(Check your understanding)
1: Return, word for word, the part of the Janesville store text that opens with the words containing "We’ve been working" and closes with "of the future.".
2: Carry the Janesville store text forward from its final sentence.
(Beginning of Text segment)
Cooking is where we learn the goodness caring for others brings to life—Cooking is where we find our humanity. Cook.

We’ve been working on a series of ACA stories that we have been saving for the opening of our Janesville, Wisconsin store May 19. With Thursday’s vote in the House of Representatives, it seems waiting to share these stories no longer makes sense. Janesville is the seat of the first congressional district here in our home state of Wisconsin that is responsible for electing the current Speaker of the House of the US House of Representatives. Our fellow Wisconsinites have elected him because they believe him to be a good and decent man. As part of our continuing Cooks Vote Project, we are opening our Janesville store as America’s store, our prototype Penzeys of the future.

A big part of why we are opening in Janesville is working to help the Speaker be the good and decent man the voters of Janesville elected him to be. And to be a daily reminder to the voters there that good and decent people are people like themselves, people who share the gifts life has given them to help not hurt those in need. We think our ongoing ACA stories and recipes are the right place to start.

Kristen’s Story

Their love affair began over 30 years ago with an afternoon of cookie baking. “We were both living in Boston. It was our first ‘unofficial’ date,” says Doug Shelton, as he recalls so many happy memories. Now Doug and his wife, Kristen Moore, call the small, friendly town of Silver City, New Mexico, home.

Since 1981, when Kristen was awarded the Honor Society of Nursing, Sigma Theta Tau International, she has devoted herself to the care of young children. Kristen had wanted to study law since she was a little girl, but after working as a nursing assistant during college, she switched schools and went into nursing. “As usual, she chose kindness,” says husband, Doug.
(End of Text segment)
(Beginning of Data extract)
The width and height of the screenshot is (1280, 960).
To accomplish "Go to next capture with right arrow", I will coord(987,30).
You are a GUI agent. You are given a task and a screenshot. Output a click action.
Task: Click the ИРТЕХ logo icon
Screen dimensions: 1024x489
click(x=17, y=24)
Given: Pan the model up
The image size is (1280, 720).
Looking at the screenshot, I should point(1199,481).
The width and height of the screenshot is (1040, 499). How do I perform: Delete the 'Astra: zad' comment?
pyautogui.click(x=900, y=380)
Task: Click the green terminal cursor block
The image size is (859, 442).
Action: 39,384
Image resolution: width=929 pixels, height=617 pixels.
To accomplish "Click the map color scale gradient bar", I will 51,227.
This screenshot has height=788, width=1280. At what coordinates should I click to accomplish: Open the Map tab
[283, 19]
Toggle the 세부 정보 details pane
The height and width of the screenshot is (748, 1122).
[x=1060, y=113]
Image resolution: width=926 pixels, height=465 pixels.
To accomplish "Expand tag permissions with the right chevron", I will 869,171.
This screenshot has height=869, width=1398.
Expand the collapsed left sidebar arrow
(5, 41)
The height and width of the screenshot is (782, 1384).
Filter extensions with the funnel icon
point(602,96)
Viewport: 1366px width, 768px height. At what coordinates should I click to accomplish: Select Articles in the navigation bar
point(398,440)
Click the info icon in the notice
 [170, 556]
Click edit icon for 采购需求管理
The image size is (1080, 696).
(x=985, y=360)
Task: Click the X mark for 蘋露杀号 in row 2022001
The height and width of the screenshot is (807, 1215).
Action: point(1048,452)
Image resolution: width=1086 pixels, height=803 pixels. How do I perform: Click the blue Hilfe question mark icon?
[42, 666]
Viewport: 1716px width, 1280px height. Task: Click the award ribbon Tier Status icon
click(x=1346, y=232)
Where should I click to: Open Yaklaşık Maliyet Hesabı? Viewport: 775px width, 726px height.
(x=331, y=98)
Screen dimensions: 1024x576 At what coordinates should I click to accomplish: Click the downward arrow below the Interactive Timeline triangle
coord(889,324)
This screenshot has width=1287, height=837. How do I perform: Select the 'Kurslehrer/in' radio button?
(End of Data extract)
(Answers by task)
1:
We’ve been working on a series of ACA stories that we have been saving for the opening of our Janesville, Wisconsin store May 19. With Thursday’s vote in the House of Representatives, it seems waiting to share these stories no longer makes sense. Janesville is the seat of the first congressional district here in our home state of Wisconsin that is responsible for electing the current Speaker of the House of the US House of Representatives. Our fellow Wisconsinites have elected him because they believe him to be a good and decent man. As part of our continuing Cooks Vote Project, we are opening our Janesville store as America’s store, our prototype Penzeys of the future.

2:
Kristen started her career in the Pediatric Intensive Care Unit at St. Paul Children’s Hospital in Minnesota. Always wanting to make the world a better place by doing all she could to help others, a new challenge presented itself to Kristen when she became the charge nurse in a newly created Mobile Medical Unit which provided services throughout the hospital.

Kristen’s experiences, along with her deep-seeded need to always provide her patients with the best of care, soon presented her with the option to work with the emergency room team at St. Paul.

In 1994, after earning her Master’s Degree, she took on the challenge of Pediatric Nurse Practitioner where she would work with her favorite patients, the children.

During this time the Midwest Children’s Resource Center was established. MCRC set the standard for child abuse investigation within the entire region. Kristen was instrumental in expanding their mission, forming a 24/7 response to child abuse crises in the hospital.

Doug tells us, “Kristen later joined MCRC and spent several years conducting over 700 forensic child abuse investigations, saving helpless children from their worst nightmares. When this horror became too much to bear, she returned to work in primary care, as a Nurse Practitioner.

“Several years later we moved to Arizona where Kristen joined the Children’s Medical Center of Tucson, a clinic dedicated to helping pediatric patients, many on assistance. For a few of these 14 years, she returned to the Pediatric Emergency Room of Tucson.

“Throughout her career, Kristen has been considered to be the very best by her colleagues, her patients and their parents,” says Doug.

As important and rewarding as Kristen’s career was to her, so was cooking. Both Kristen and Doug loved to cook. Really cook. “We both grew up helping in our kitchens as children. We’ve traveled around the country and the world, eating our way through the places we’ve had the pleasure of visiting. Then we’d go home and figure out how to cook it in our own kitchen.

“We’ve always liked to cook together. We’ve hosted innumerable dinner parties and considered those times to be among the most enjoyable of our lives,” Doug smiles.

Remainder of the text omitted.